> What you will do
Rewrite the text starting at the first of the entries below and ending at the line that contains "point(334,164)" as a JSON list of strings, one per line. Leave out blank lines and the pictures.

> Entries on finding things on screens

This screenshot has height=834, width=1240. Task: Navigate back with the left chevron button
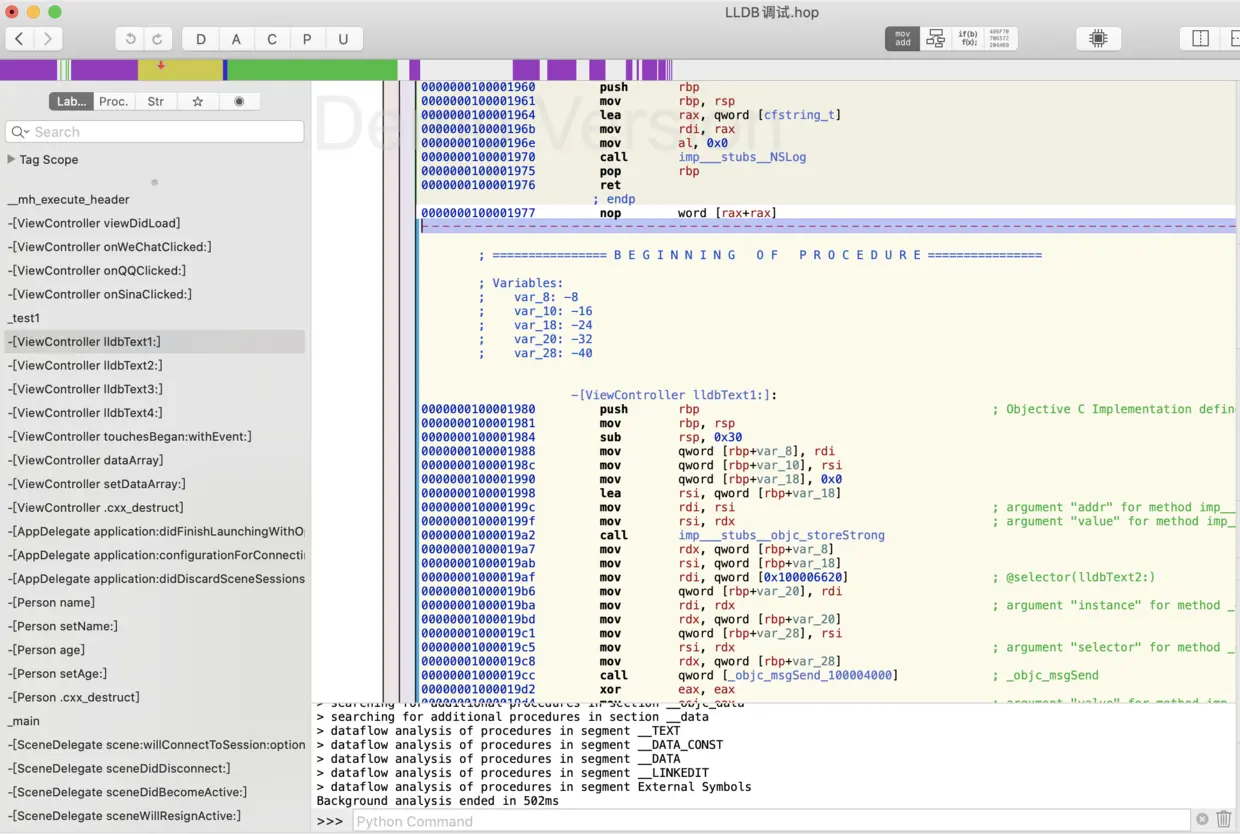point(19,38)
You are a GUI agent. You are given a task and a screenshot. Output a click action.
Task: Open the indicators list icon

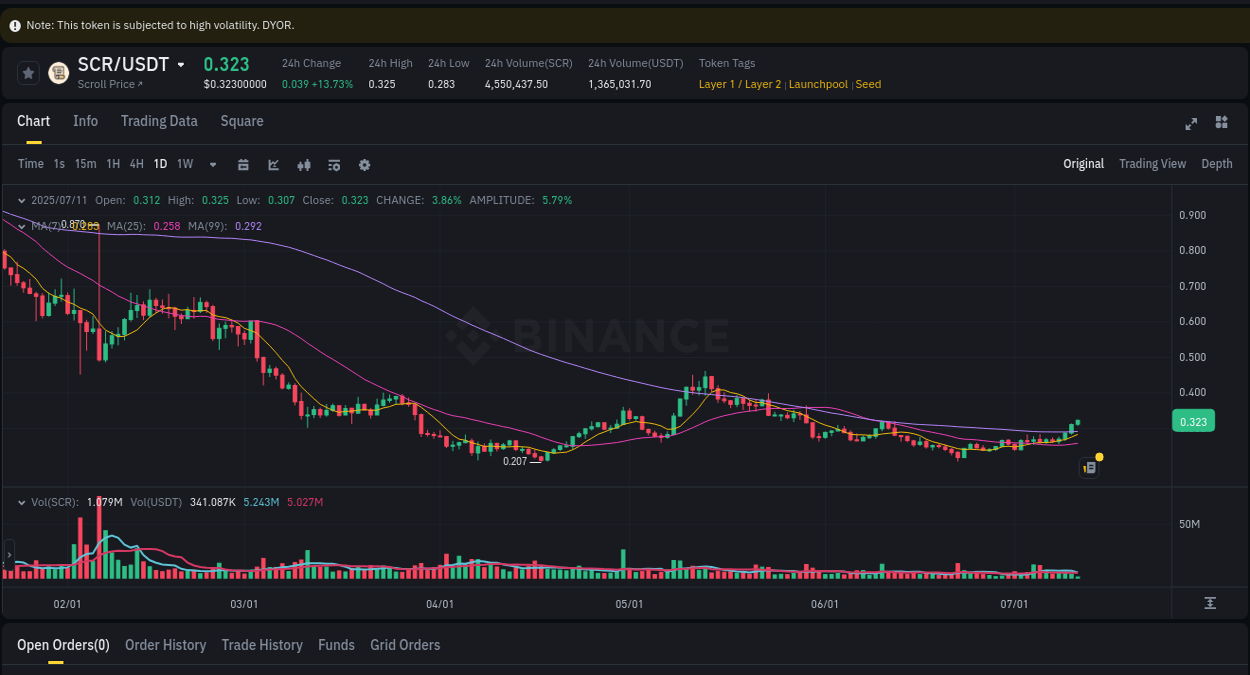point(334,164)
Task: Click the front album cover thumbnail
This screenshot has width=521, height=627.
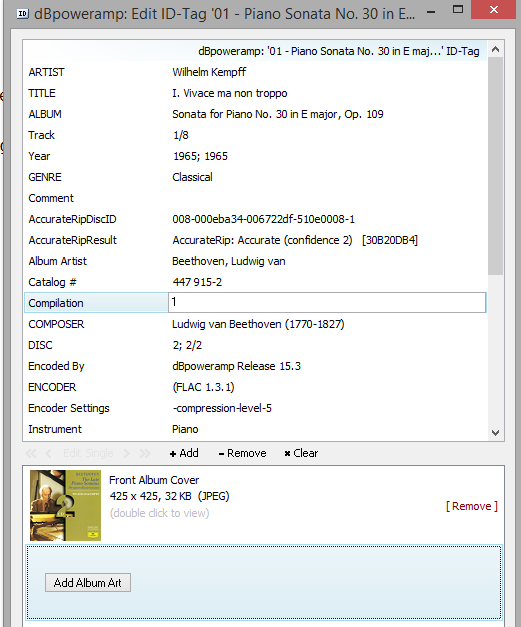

> Final answer
[
  "This screenshot has height=834, width=1240. Task: Navigate back with the left chevron button",
  "point(19,38)",
  "You are a GUI agent. You are given a task and a screenshot. Output a click action.",
  "Task: Open the indicators list icon",
  "point(334,164)"
]